Der "Ernst" unserer Gebete

Wer viel fliegt oder mit der Bahn unterwegs ist, gewöhnt sich an die routinemäßigen Ansagen der Flugbegleiter bzw. des Bahnpersonals. Ich habe es erlebt, dass eine neue Flugbegleiterin die Sicherheitshinweise vor dem Start und wieder vor der Landung vom Blatt ablesen musste. Ich habe es auch erlebt, dass eine Flugbegleiterin, die solche Ansagen schon jahrelang gemacht hatte, sie einfach aus dem Gedächtnis aufsagen konnte.

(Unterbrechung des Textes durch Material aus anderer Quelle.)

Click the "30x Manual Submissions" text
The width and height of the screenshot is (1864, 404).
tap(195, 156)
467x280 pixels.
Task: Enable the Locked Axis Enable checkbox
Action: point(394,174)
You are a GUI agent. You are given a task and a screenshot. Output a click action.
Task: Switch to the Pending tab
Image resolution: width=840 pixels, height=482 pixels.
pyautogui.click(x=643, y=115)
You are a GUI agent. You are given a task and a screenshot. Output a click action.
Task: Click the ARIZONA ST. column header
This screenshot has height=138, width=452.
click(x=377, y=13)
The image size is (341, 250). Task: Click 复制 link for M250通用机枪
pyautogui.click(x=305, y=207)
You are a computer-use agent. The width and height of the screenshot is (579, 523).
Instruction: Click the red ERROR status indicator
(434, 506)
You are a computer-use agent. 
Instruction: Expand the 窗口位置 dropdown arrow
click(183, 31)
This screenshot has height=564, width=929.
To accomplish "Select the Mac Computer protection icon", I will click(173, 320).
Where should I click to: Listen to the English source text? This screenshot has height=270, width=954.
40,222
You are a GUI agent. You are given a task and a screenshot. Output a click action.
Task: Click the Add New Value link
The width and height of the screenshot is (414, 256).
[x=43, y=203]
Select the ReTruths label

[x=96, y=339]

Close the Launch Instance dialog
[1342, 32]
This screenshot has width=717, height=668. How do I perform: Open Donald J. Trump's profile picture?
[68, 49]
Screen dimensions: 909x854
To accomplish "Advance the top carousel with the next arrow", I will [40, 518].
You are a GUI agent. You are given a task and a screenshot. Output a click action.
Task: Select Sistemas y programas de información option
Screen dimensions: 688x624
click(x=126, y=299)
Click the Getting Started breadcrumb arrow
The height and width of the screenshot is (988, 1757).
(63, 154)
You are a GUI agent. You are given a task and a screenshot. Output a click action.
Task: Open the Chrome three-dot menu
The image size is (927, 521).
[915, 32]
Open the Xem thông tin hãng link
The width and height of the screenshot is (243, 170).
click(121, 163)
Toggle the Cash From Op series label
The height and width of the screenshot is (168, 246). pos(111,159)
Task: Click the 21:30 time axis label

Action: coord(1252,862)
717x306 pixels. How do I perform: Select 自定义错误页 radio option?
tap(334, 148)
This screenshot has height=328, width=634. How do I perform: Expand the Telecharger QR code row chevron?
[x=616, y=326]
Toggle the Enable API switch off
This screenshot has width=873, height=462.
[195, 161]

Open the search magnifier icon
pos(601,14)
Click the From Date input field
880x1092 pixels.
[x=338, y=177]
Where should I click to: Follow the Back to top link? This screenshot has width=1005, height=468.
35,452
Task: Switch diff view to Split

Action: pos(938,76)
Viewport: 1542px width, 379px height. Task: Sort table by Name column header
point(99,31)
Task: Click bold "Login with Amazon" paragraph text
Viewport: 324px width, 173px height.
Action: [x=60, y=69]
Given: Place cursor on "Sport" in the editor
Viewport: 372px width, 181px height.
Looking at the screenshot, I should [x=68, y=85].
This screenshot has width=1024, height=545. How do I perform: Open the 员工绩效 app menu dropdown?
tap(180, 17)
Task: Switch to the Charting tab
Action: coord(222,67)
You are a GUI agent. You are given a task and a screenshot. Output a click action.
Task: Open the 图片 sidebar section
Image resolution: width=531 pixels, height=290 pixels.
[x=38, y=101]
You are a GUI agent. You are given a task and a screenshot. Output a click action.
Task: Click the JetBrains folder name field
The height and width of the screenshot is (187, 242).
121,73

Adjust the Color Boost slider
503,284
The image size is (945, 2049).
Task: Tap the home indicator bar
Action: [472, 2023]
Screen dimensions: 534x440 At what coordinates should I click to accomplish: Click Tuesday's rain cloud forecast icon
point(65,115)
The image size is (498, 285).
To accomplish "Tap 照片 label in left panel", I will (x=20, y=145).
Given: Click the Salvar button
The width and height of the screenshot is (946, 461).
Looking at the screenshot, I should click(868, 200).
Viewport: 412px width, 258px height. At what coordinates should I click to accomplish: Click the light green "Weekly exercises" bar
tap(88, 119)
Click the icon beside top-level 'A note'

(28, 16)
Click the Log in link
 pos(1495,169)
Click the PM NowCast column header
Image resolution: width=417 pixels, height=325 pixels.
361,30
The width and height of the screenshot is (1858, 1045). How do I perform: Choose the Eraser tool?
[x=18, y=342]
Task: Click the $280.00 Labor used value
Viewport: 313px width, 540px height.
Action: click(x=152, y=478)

Man stellt sich die Flugbegleiterin vor, die nach einem langen Flugtag mit mehreren Kurzstrecken beim letzten Flug an ihrem Arbeitstag die Fluggäste vor der Landung auffordert, sich auf die Landung vorbereiten. Mit müder Stimme leiert sie die Sätze herunter und sagt dann zum Schluss der Ansage, wie sie es immer tut: "Im Namen der Fluggesellschaft wünsche ich Ihnen weiterhin einen wunderschönen Tag." Der trockene, müde Ton der Worte, mit denen sie ihre Ansage beendet, steht im Kontrast zur Bedeutung ihres abschließenden Wunsches an die Fluggäste.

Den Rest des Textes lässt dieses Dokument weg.